In the meantime, Vickers had already set up a significant foothold in this fast-growing area. They had their main office, warehouse, and engineering team strategically located in Edmonton. Additionally, they also had a warehouse and sales team situated in Fort McMurray, which was conveniently close to the planned oil sands region. It only took six hours by car to travel between Edmonton and Fort McMurray.

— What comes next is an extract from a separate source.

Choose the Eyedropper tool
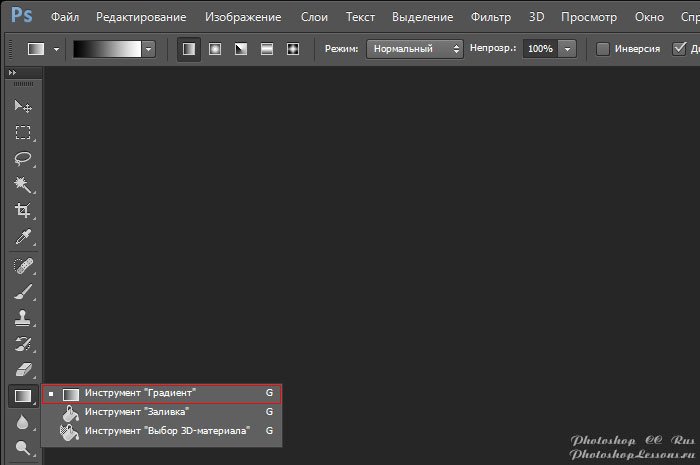Viewport: 700px width, 465px height. 22,237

Vickers has been in business for 20 years and their salespeople have received extensive training and provided better service to northern Alberta compared to national distributors. This is exactly what customers want – a good track record, service support, and the lowest price. Vickers has proven themselves as an effective dealer by taking on responsibilities such as managing the warehouse, inventory storage, providing engineering expertise and services, maintaining relationships with local dealers and end-users, and increasing Bolster’s business in the area. Therefore, they have requested a better pricing discount from Bolster and to be named as a distributor. However, the management is concerned about granting distributorship to a local dealer as it may harm their relationship with national distributors, similar to what happened in 2004 when Albright Industries was given distributorship to compensate for a 7% drop in market share and to generate growth in Quebec. Fortunately, National’s dissatisfaction disappeared in the long run since they are not competing for the same market. In the past five years, National has not made any significant advancements in business in northern Alberta, despite being aware of the potential for increasing market share.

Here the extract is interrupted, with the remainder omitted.